**TASK TO CARRY OUT:**
Filter the data below for the string "field" and copy each matching line.

**RECORDS SUPPLIED:**
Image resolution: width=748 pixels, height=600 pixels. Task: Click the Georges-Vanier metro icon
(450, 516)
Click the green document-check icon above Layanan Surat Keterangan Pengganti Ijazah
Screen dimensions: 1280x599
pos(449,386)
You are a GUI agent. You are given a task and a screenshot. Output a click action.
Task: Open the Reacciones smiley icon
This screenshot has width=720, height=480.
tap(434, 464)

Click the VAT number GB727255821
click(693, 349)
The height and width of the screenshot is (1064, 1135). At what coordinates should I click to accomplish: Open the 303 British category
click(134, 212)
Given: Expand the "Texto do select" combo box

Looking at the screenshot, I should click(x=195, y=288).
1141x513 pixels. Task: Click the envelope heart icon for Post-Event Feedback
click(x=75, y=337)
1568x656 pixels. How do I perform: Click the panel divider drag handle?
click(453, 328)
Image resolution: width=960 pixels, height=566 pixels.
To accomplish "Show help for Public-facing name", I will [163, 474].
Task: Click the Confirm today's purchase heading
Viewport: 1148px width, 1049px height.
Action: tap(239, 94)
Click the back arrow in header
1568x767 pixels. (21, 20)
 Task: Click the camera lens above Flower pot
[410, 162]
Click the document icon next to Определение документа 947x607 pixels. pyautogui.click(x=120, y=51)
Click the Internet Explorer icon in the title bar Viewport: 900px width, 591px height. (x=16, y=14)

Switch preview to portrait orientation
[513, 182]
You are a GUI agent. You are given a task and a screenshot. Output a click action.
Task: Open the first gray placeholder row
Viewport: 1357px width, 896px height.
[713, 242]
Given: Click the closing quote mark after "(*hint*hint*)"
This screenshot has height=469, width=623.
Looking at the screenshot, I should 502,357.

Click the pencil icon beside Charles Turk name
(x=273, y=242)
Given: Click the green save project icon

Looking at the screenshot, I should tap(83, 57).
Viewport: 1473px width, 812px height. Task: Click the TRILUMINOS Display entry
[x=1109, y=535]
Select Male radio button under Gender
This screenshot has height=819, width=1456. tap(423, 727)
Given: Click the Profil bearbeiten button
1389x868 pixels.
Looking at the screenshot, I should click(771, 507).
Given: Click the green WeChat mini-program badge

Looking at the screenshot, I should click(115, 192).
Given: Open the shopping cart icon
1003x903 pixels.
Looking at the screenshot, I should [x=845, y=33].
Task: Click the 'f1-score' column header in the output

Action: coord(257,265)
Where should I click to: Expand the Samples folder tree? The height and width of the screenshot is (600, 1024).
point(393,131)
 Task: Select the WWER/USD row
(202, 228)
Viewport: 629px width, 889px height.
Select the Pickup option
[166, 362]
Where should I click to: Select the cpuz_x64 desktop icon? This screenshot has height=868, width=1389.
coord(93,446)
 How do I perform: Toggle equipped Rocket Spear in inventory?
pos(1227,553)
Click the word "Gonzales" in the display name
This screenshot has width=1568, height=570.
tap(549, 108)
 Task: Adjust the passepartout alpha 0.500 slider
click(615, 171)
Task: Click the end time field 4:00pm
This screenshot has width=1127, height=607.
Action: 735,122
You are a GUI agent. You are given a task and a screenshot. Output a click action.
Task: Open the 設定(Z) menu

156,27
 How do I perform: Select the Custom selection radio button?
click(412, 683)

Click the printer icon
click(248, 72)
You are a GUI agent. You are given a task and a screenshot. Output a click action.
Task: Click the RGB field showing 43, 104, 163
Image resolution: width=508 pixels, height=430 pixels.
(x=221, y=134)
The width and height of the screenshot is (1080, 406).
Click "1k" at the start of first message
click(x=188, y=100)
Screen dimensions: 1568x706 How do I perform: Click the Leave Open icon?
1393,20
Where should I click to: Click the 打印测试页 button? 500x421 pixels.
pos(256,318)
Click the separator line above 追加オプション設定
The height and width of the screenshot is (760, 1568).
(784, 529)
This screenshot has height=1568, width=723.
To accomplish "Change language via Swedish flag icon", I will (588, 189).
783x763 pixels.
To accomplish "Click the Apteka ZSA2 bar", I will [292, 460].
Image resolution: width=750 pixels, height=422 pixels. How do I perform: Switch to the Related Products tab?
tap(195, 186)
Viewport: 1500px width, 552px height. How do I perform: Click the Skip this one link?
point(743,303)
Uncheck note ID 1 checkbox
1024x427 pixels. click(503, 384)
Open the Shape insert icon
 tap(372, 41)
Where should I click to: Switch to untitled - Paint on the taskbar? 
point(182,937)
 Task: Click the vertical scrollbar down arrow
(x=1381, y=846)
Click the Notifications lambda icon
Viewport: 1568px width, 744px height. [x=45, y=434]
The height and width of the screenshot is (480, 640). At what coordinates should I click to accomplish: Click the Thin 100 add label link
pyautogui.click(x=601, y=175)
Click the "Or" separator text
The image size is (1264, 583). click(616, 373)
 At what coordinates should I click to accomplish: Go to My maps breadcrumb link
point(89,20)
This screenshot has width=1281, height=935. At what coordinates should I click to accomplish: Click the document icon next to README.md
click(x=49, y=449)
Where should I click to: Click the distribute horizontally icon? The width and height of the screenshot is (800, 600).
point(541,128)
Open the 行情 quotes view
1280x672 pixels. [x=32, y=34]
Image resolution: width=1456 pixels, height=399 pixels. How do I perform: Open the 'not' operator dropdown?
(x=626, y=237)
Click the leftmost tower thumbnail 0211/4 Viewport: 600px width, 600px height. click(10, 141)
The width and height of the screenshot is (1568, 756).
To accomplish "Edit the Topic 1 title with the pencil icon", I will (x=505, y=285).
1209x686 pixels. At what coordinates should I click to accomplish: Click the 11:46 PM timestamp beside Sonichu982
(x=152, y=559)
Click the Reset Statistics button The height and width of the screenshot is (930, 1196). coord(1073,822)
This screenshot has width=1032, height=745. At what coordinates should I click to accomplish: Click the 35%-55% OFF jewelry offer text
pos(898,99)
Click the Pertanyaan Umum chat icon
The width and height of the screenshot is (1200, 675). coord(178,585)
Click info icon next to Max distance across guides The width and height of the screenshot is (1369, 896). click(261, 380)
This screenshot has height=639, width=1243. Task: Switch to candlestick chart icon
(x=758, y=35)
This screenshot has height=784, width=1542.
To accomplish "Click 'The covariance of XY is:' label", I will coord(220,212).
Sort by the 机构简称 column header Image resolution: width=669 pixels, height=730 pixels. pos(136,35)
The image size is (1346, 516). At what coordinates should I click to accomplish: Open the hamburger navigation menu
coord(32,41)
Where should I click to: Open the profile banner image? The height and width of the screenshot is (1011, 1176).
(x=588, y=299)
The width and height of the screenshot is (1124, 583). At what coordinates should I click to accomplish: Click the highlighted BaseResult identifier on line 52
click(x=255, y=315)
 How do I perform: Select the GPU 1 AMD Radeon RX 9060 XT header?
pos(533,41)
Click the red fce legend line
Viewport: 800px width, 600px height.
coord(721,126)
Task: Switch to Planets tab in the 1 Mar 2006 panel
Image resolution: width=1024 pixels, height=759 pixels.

**THE ANSWER:**
Task: Click the end time field 4:00pm
Task: Click the RGB field showing 43, 104, 163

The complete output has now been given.